4. There were 0-6 CRNAs in the AF before the master clinician. This is d/t LTC Austin the former nurse anesthesia director at USUHS who did not make 0-6 initially, but filed a congressional complaint and won. He retired right after he won and was selected for 0-6. The policies concerning promoting CRNAs in the executive track changed after that. No matter which track CRNAs are promoted into you still have to spend most of your time as LTC in the executive track to promote to an 0-6.
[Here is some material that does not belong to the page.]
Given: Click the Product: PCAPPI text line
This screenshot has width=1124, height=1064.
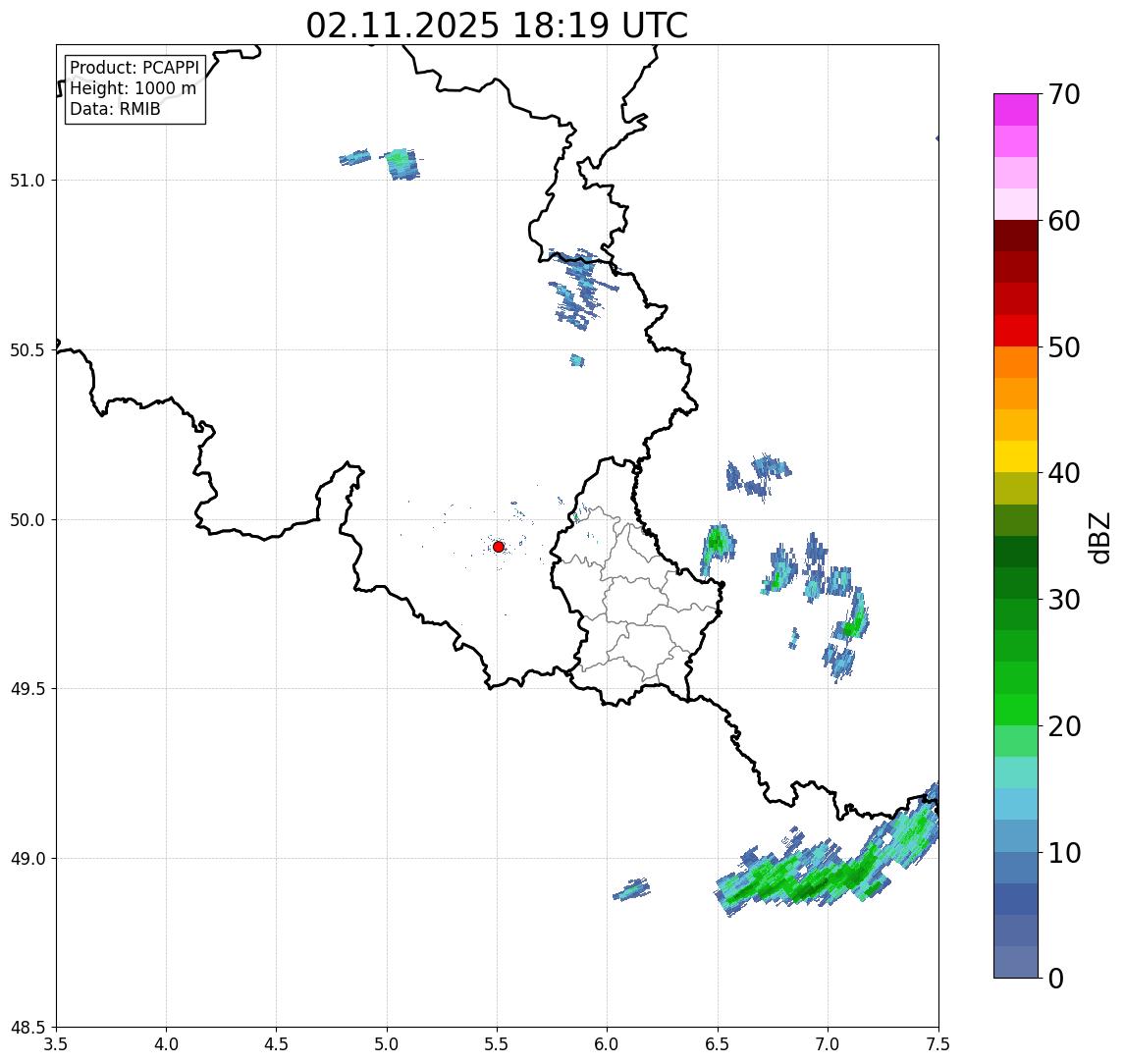Looking at the screenshot, I should point(134,68).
5. Someone can elect to listen to one of my OR nurse colleagues or they can choose to listen to one of the AF CRNAs that is in active communication with Chief CRNA of the AF, current DNAP student (who will be moving into instructor position for SRNAs if he stays in), and current clinical preceptor for USUHS SRNAs. There is a big difference in knowledge base from current AF CRNAs and current AF OR nurses on what is going on in the AF CRNA community.

Specializes in Anesthesia, ICU, OR, Med-Surg.

The 75% would depend if the CRNAs were picked up for AFIT as a LT or junior Capt. Most people that have more than 10 years of service normally decide at that point if they're going to stay in after they pay back the 5 year commitment. You don't see too many LtCols separating after their initial commitment since Lt Cols normally have on average around 16-17 years of service. Three more years they are able to retire. You do see a good number of young Captains separating since they have on average anywhere from 10-12 years after their 5 year commitment is completed. In smaller facilities, CRNAs are competing for element chief and other positions in the OR with OR nurses, CRNAs, anesthesiologists, and other Majors from other departments based on how the surgical service is setup. I have seen OR nurses as Flight Commander over an OR Dept, which includes the anesthesia dept in some organizations. Korea, Japan, and Turkey are setup like that and these are very small facilities. Anethesia departments normally don't have element chiefs. Element chief is normmally filled by OR nurses. Chief Nurse anesthetist positions are filled by a CRNA and Chief of Anesthesia filled by a doc. Overall flight commander positions, are opened up to a greater variety of nursing specialties and not just anesthesia personnel.